--- Instructions to follow ---
Repeat the stretch from the line containing "The image size is (601, 484)." through the line containing "click(x=96, y=77)", substituting "fishing boats" for "sailing boats" and leaving everything else unchanged. Omit the pictures.
___
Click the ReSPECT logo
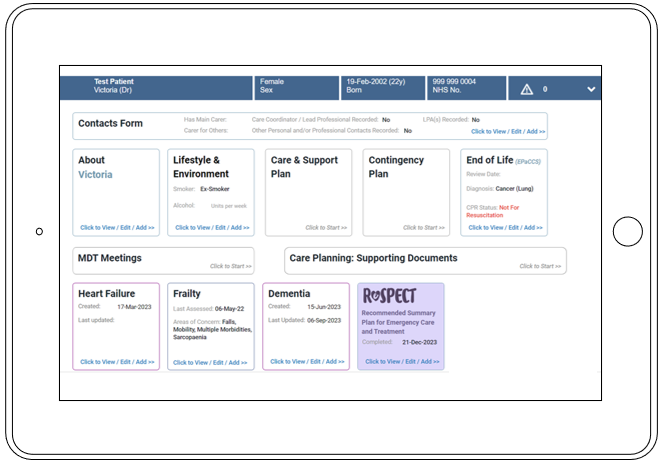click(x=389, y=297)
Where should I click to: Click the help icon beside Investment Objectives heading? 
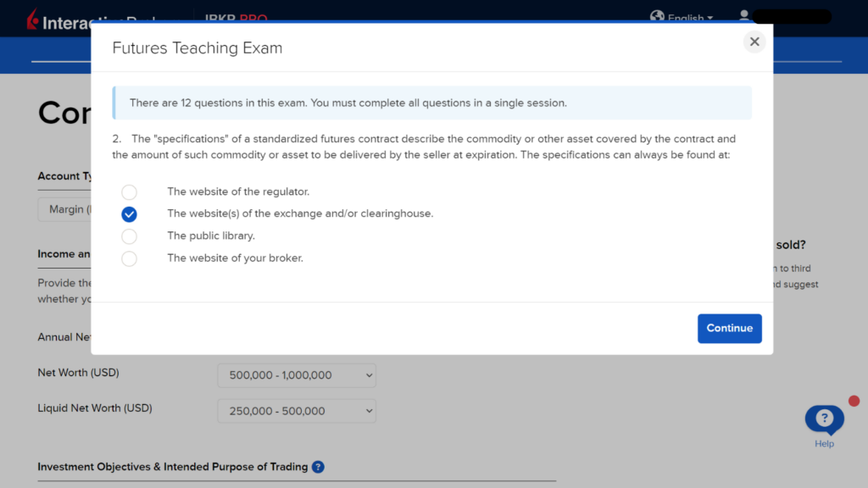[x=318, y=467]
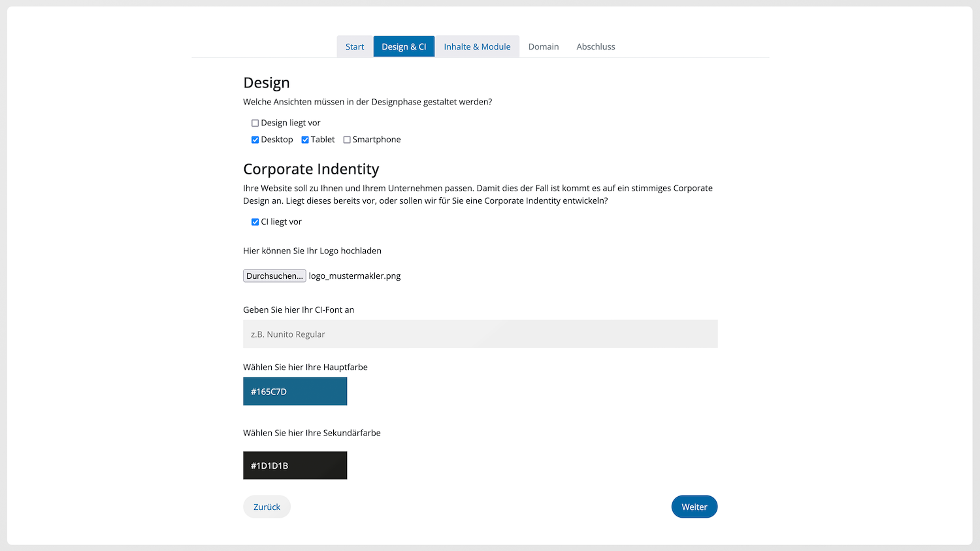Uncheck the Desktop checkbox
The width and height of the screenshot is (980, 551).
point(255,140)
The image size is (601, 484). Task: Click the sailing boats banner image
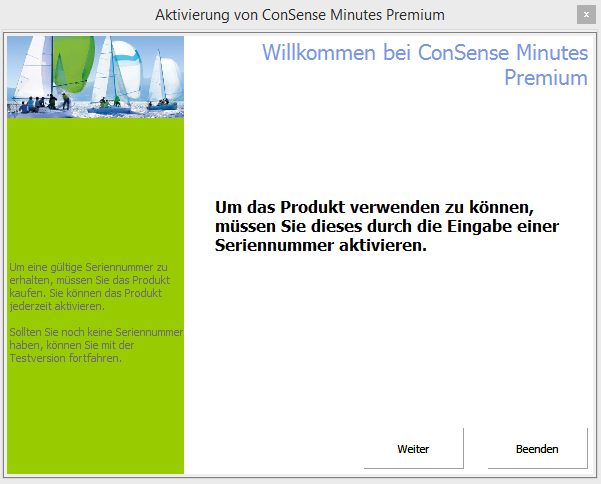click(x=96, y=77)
___
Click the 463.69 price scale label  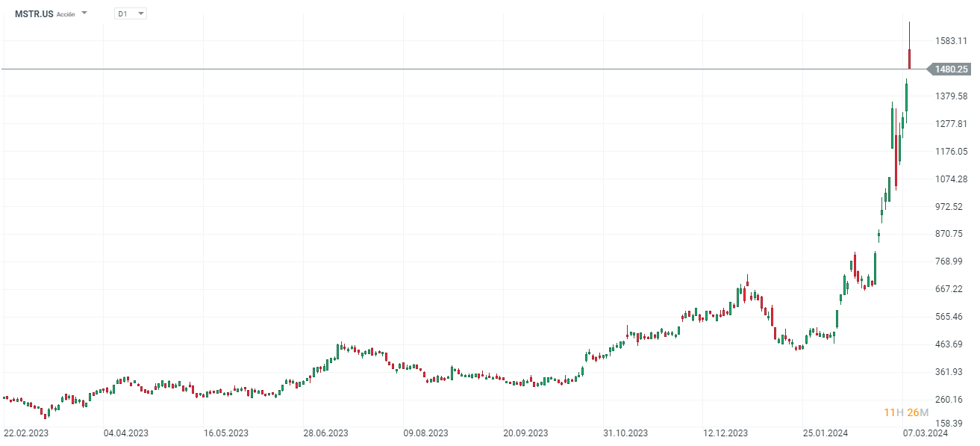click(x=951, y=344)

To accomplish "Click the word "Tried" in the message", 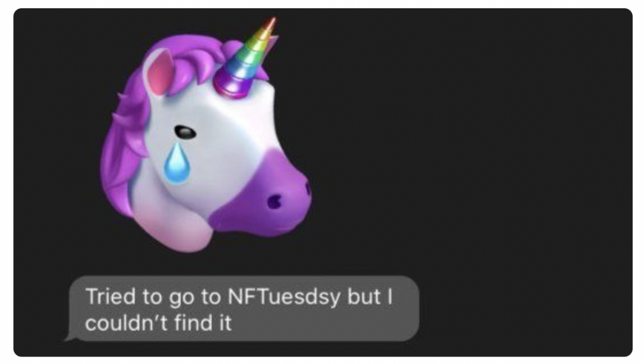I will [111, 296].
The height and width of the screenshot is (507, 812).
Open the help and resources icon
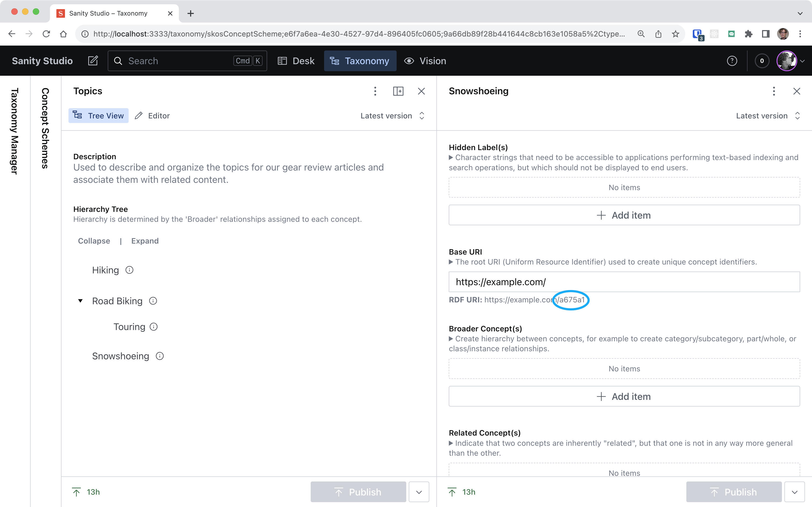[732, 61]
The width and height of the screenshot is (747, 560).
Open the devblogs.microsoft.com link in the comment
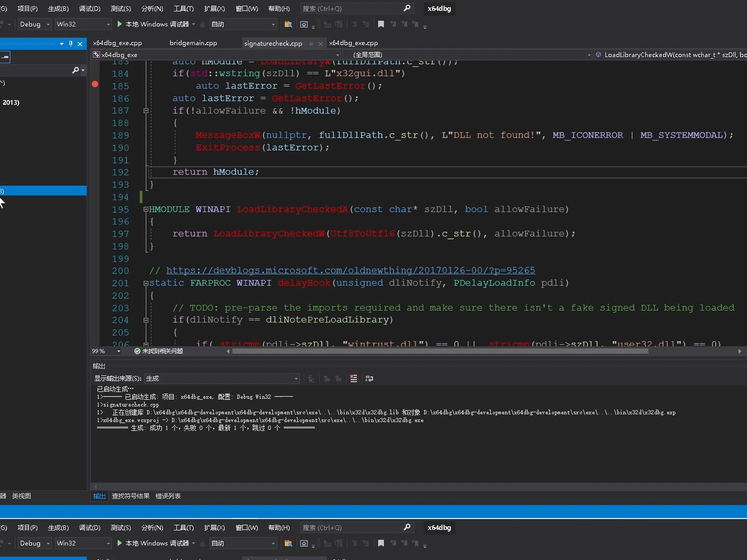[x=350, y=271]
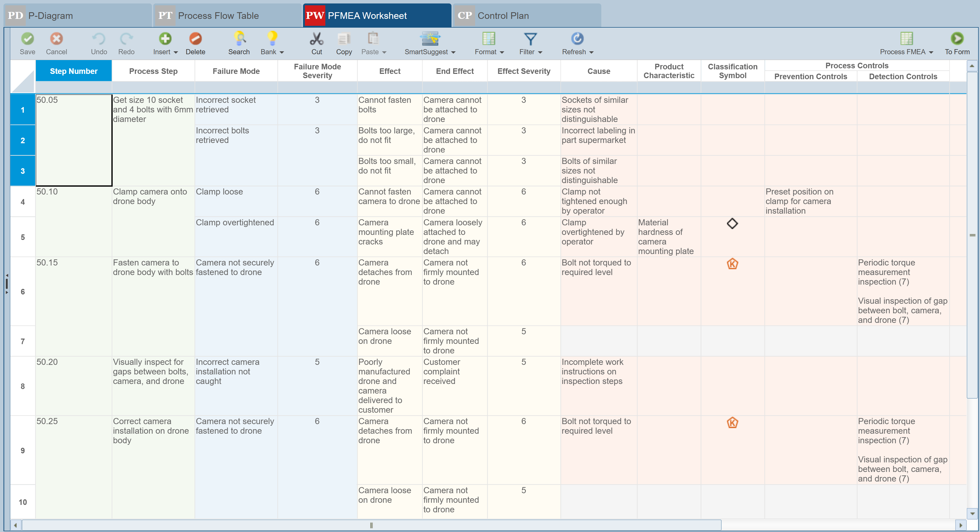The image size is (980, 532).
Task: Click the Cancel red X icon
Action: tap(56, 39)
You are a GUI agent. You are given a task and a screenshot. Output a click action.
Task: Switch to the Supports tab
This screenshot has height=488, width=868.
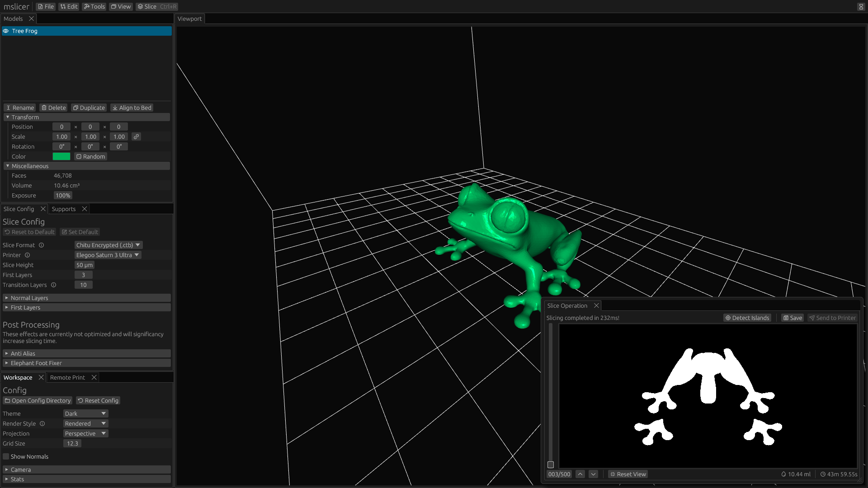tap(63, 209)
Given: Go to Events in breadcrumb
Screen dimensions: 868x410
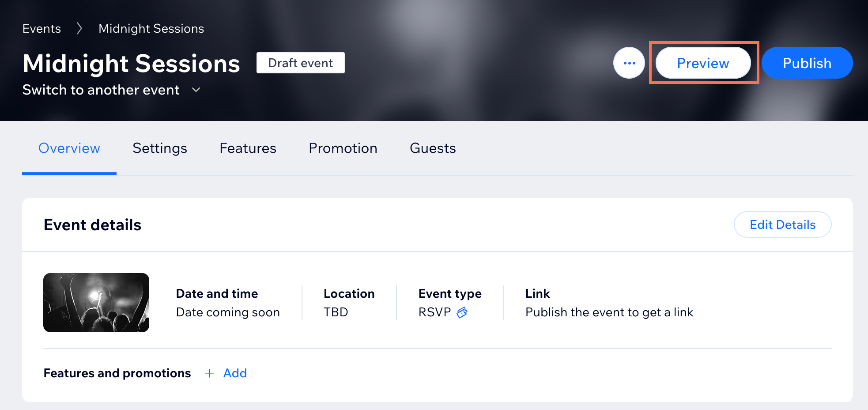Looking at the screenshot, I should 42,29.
___
--- Written response ---
The image size is (601, 484). Task: Click the fishing boats banner image
click(x=96, y=77)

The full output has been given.